* [STATED TASK]:
In the passage on beta titanium alloys, what is the preferred limit for the amount of Pd or other Pt group metals in the alloy?

* [SELECTED PASSAGE]:

***

The present invention relates to a process for improving the aging response and uniformity of beta titanium alloys or solute-rich beta titanium alloys. This process comprises the steps of cold working, pre-aged heat treatment, solution treatment, and a final age heat treatment of beta titanium alloys.
The beta titanium alloys can contain any mixture of the following elements: Al, V, Mo, Cr, Si, Zr and Pd or other Pt group metals. In the case wherein the alloy contains Pd or other Pt group metal, it is preferred that the concentration of these elements be less than or equal to 0.1 wt. %. The present invention also provides for the production of novel beta titanium alloys.

***

* [RECORDED DATA]:
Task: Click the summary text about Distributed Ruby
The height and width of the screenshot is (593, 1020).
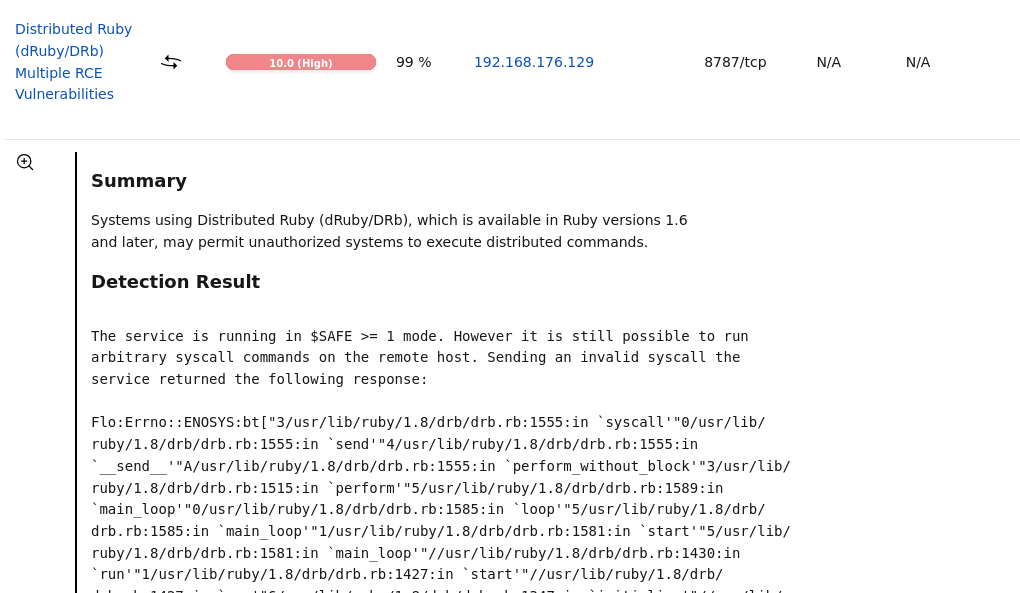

***

* [SOLUTION TO THE EXERCISE]:
Less than or equal to 0.1 wt. %.